## DIRECTIONS
Render the entries from the line with "The width and" up to and including the line with "coord(523,76)" as a two-column CSV with the columns instruction and location. Put one row per entry, with each value in a single quoted field and line breaks replaced by spaces, and leave the pictures out.

## GIVEN ENTRIES
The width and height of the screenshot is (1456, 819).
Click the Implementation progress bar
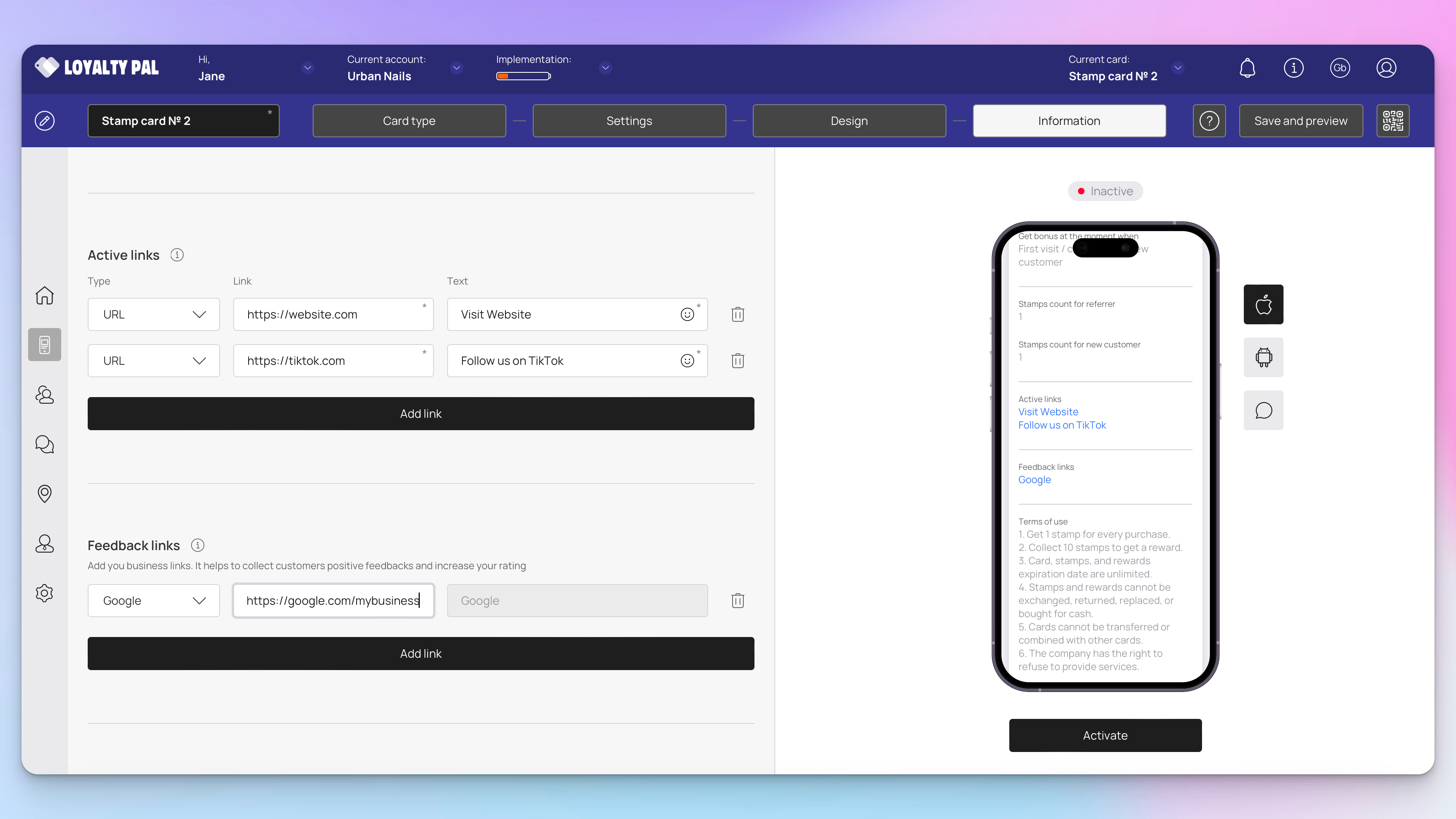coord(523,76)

* * *

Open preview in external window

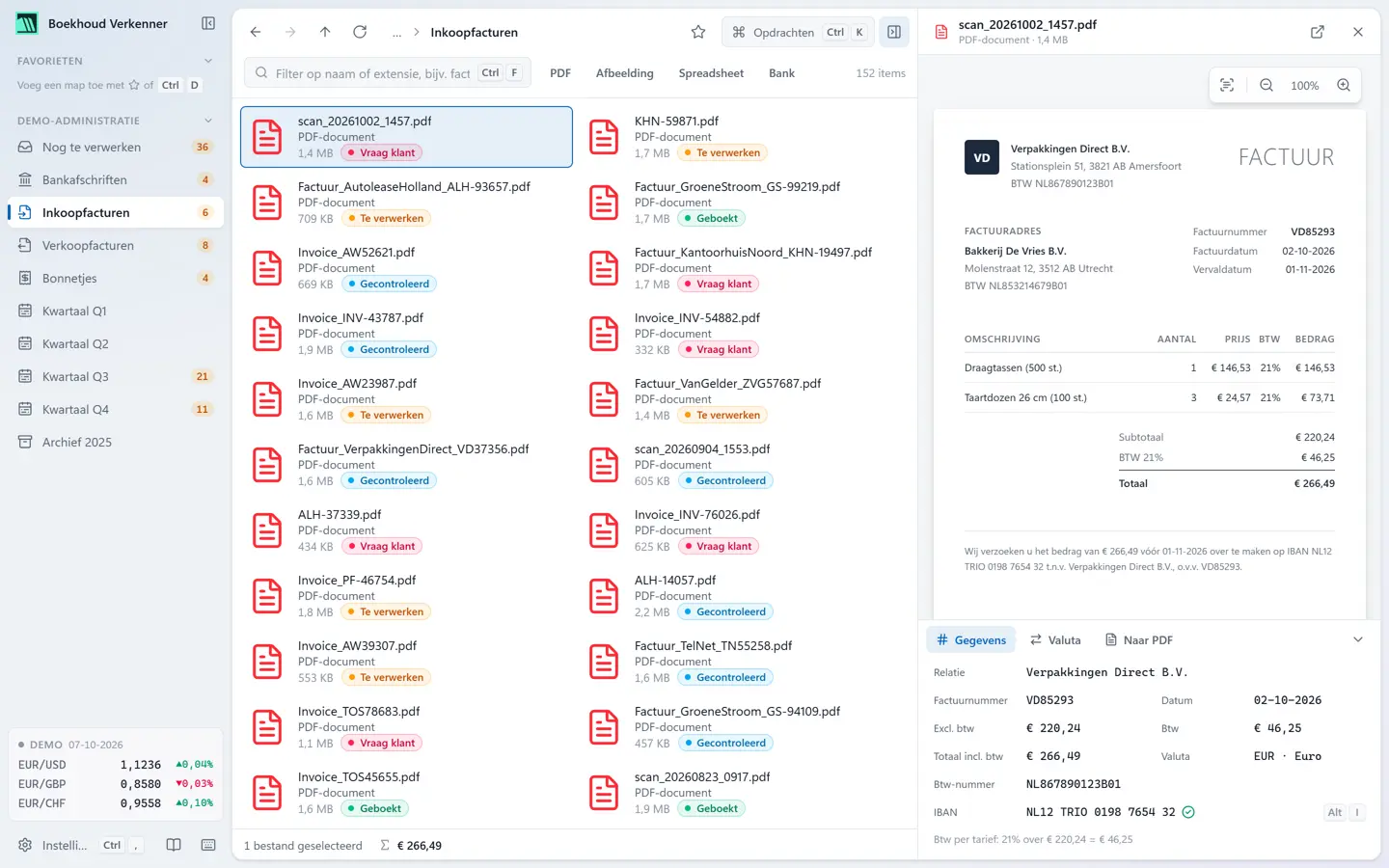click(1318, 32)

## RESPONSE FOR THIS EXERCISE
instruction,location
"The width and height of the screenshot is (1456, 819). Click the Implementation progress bar","coord(523,76)"